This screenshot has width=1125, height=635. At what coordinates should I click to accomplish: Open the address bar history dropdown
::::::::::
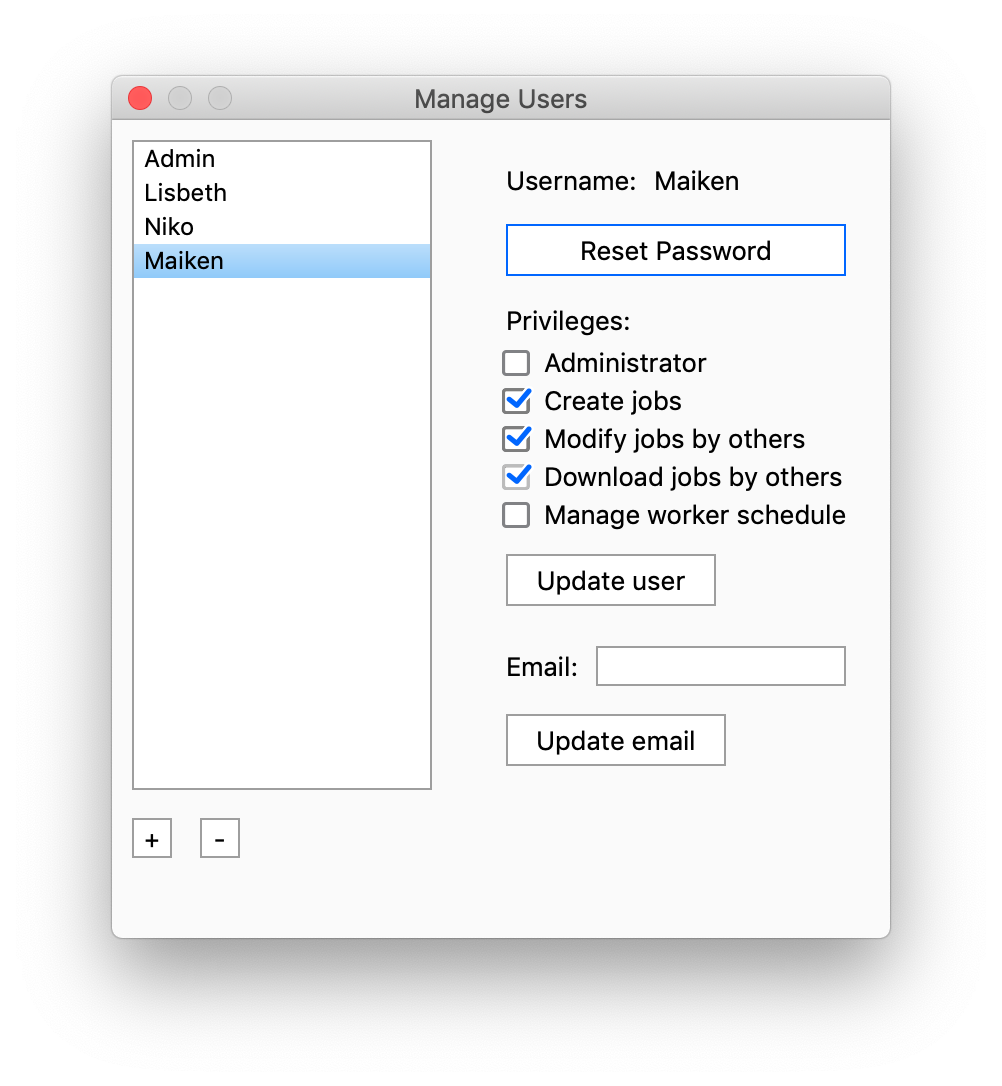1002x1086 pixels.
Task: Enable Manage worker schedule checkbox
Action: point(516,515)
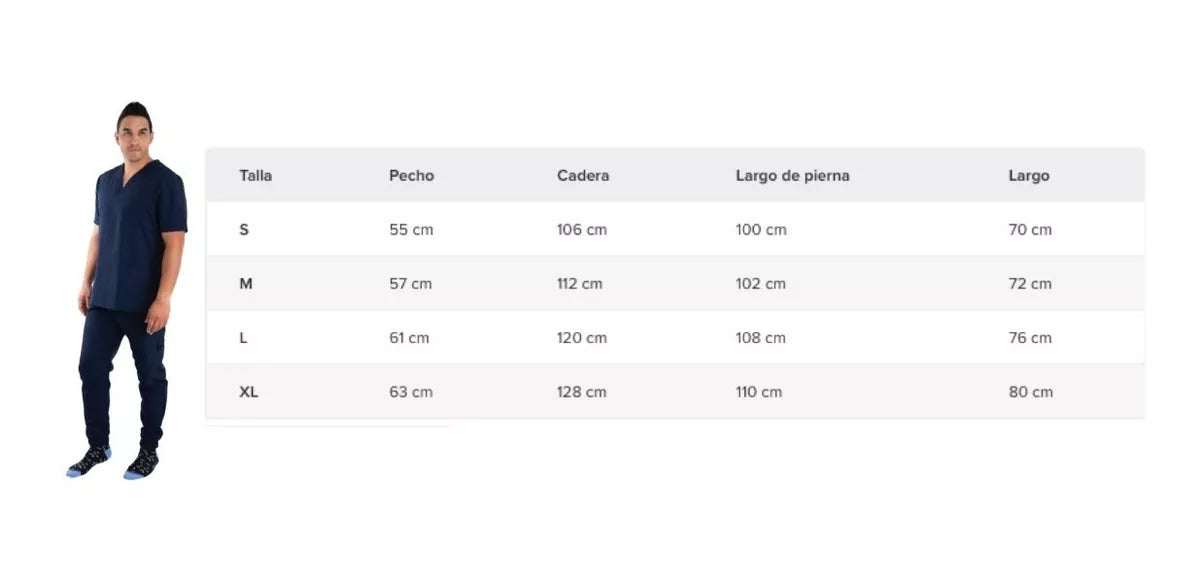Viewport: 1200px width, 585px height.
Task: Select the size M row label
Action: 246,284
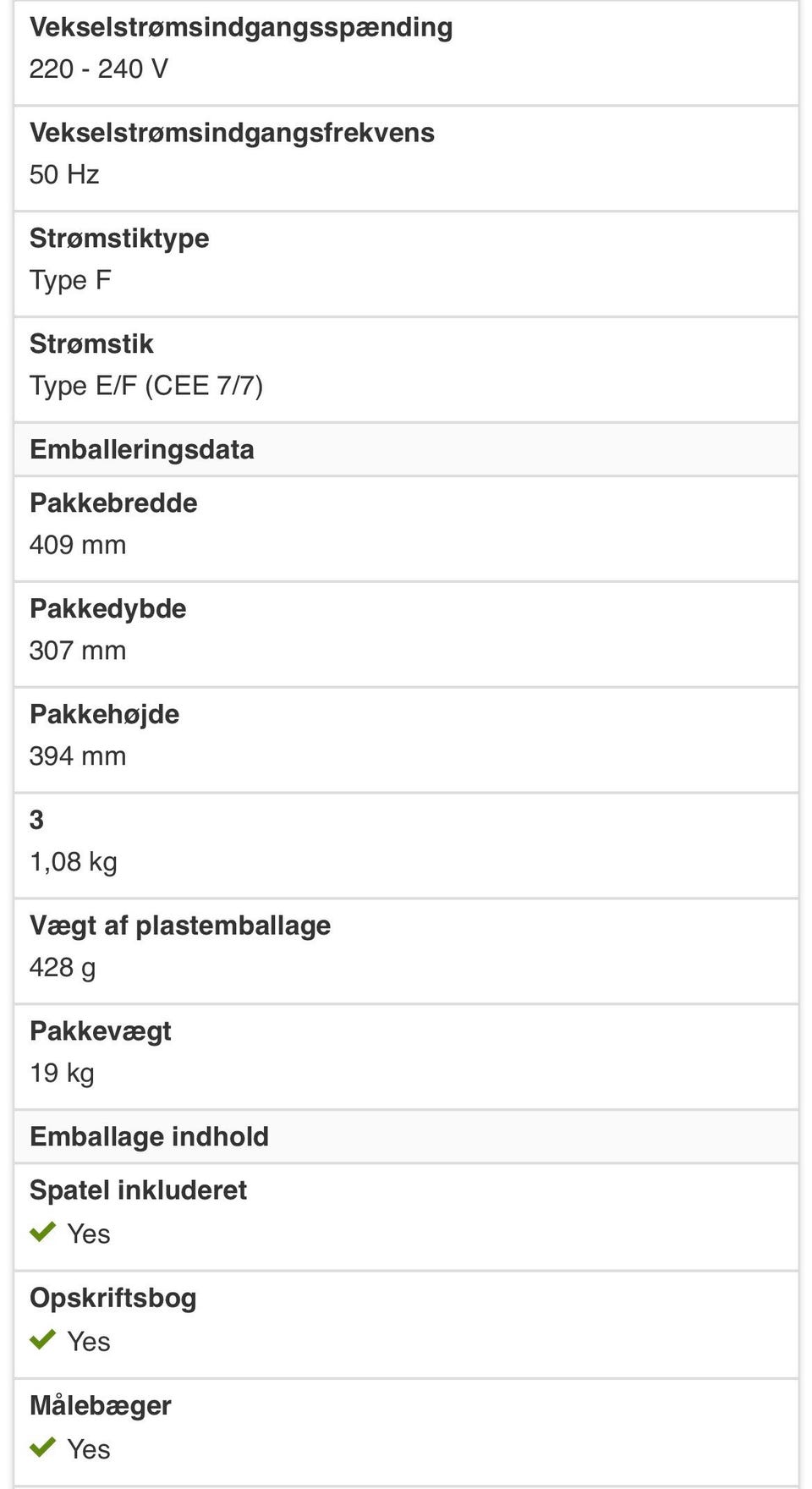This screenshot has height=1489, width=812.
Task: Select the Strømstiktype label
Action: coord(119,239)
::::::::::
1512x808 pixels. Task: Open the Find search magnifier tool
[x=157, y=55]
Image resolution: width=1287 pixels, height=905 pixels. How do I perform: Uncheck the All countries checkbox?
::::::::::
▶ **Description of the task**: Please rewrite the entries between the line holding "1002x1086 pixels." and the line holding "Action: coord(119,239)", inclusive, swapping "label" for "caption" and changing nothing else. Give only those lines, leaving out the pictures.

▶ **Result**:
1002x1086 pixels.
Task: Enable Manage worker schedule checkbox
Action: point(516,515)
Viewport: 1200px width, 585px height.
Task: Select the size M row caption
Action: 246,284
This screenshot has height=1489, width=812.
Task: Select the Strømstiktype caption
Action: coord(119,239)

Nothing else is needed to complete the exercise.